» Activity:
Search each line below for "screenshot", then return the lines where it appears.

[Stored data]
==================================================
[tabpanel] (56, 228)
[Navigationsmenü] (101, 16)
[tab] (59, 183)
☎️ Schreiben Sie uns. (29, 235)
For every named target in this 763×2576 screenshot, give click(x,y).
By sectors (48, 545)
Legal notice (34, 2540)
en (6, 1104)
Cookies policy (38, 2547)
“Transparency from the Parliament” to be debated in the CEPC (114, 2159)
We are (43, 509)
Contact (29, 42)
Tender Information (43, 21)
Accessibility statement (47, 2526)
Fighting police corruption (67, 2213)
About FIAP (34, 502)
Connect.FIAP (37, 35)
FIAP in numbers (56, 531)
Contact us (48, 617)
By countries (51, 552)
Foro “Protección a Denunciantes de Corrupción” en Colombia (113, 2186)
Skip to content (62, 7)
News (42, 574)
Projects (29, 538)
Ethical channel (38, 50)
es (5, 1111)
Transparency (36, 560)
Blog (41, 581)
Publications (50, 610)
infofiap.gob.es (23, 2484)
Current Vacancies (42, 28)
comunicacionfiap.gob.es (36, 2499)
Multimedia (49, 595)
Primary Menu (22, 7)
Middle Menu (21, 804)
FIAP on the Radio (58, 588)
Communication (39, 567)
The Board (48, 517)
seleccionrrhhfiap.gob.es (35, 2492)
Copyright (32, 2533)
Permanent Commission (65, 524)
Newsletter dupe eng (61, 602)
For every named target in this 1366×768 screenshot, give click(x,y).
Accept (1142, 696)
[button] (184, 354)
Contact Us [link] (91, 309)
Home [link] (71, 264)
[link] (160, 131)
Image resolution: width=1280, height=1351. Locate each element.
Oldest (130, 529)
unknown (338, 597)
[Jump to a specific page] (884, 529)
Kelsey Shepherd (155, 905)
==================================================
» Response to the exercise:
For every named target in this 763×2576 screenshot, give click(x,y).
For every named target in this 1366×768 screenshot, give click(x,y).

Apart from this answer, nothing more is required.